Bullet Helps Revive Lawrence of Arabia’s Reputation
A bullet from a Colt pistol found at the site of one of T.E. Lawrence’s most famous battles helps verify the authenticity of his stories
Before World War I, Thomas Edward Lawrence was a post-grad archaeologist who worked for several years in Jordan, Iraq, Syria and other parts of the Ottoman Empire. He knew the landscape well, and even more, he was familiar with the railway lines. So when war broke out between Britain and the German-aligned Ottomans, the Brits tapped Lawrence for a special mission. He began working with Arab tribes who wished to overthrow Turkish rule in a guerilla war that forced the Ottomans to divert their attention from the front lines.

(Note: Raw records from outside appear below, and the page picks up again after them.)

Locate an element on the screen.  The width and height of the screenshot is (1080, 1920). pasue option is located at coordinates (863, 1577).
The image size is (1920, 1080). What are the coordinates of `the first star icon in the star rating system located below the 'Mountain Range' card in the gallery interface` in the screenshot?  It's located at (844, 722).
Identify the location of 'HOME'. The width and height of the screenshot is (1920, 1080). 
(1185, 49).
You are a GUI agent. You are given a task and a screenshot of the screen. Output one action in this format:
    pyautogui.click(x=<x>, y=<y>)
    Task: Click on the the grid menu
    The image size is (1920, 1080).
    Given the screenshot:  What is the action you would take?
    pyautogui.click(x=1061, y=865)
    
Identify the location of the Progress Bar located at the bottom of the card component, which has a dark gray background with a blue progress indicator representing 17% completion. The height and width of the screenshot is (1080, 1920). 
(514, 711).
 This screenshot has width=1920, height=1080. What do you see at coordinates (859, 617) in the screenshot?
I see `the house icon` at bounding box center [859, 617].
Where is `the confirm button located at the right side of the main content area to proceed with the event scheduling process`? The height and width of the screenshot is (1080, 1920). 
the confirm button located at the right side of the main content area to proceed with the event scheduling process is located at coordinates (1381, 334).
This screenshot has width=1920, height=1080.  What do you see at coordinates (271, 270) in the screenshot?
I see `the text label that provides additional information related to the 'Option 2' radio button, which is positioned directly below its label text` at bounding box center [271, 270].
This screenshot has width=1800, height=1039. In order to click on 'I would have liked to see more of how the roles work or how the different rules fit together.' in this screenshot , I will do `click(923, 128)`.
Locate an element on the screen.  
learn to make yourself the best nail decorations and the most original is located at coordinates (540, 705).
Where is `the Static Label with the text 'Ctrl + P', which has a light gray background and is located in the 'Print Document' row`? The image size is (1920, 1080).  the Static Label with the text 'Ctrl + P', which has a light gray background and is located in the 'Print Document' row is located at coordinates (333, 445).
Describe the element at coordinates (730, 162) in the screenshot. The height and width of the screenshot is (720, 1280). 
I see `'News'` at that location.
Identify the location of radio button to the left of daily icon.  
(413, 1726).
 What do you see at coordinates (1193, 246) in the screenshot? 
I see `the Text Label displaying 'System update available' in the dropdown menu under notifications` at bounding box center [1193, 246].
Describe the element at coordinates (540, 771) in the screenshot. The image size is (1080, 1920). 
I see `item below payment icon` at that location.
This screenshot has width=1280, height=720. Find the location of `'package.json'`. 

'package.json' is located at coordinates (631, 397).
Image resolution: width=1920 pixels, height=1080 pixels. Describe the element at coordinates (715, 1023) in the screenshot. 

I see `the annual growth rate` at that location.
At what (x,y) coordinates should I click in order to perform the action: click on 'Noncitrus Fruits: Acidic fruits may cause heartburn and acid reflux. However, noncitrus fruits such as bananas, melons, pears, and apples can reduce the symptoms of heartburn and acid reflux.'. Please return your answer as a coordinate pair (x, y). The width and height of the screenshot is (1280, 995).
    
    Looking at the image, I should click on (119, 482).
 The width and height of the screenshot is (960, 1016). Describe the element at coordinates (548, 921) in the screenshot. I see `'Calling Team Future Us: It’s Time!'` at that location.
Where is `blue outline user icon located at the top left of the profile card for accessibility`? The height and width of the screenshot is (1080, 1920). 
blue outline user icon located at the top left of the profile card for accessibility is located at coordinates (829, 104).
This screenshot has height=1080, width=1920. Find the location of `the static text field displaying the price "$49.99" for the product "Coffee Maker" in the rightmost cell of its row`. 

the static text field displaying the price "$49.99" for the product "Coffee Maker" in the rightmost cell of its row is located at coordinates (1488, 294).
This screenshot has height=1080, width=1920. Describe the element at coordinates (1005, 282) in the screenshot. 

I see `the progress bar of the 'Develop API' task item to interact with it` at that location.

Lawrence’s string of military victories and ambushes through Saudi Arabia, Jordan and Syria was a stunning success, which led to his classic account of the insurgency in the book The Seven Pillars of Wisdom, which was later adapted as the Oscar-winning picture Lawrence of Arabia. Over time, however, Lawrence has been accused of embellishing the truth and inflating his role in the Arab Revolt. But a recent find in Saudi Arabia shows that Lawrence definitely took part in a battle made famous in the movie, the 1917 ambush on a train in Hallat Ammar.
According to a press release, researchers from the Great Arab Revolt Project recovered a bullet from a Colt automatic pistol, a weapon that historians know Lawrence used and one Arab tribesmen were unlikely to own. “We're almost 100 percent certain he was the only person in that battle who would have been using that gun,” Neil Faulkner, leader of the nine-year Great Arab Revolt Project, tells the MailOnline. “A lot of people have doubted what was written in his Seven Pillars of Wisdom memoir, but what this shows is that he is not a serial liar—he has provided us with a very reliable historical account.”
The bullet was found in the area that Lawrence indicates he was standing during the battle, and additional artifacts confirm his description of the position of a line of Arab rebels during the ambush.
The find comes on top of the rediscovery of a nameplate from one of the locomotives that Lawrence and the rebels stopped during the ambush. Lawrence reportedly gave the battle souvenir to a family friend in 1933, but it was lost to history for more than 80 years. It all adds up to a vindication of sorts for Lawrence.
“It is extraordinary,” says Nicholas Saunders, one of the researchers from the University of Bristol, “that after 100 years new discoveries like this are still being made, casting new light on a guerrilla war which helped reshape the Middle East after 1918–the consequences of which we are still living with today.”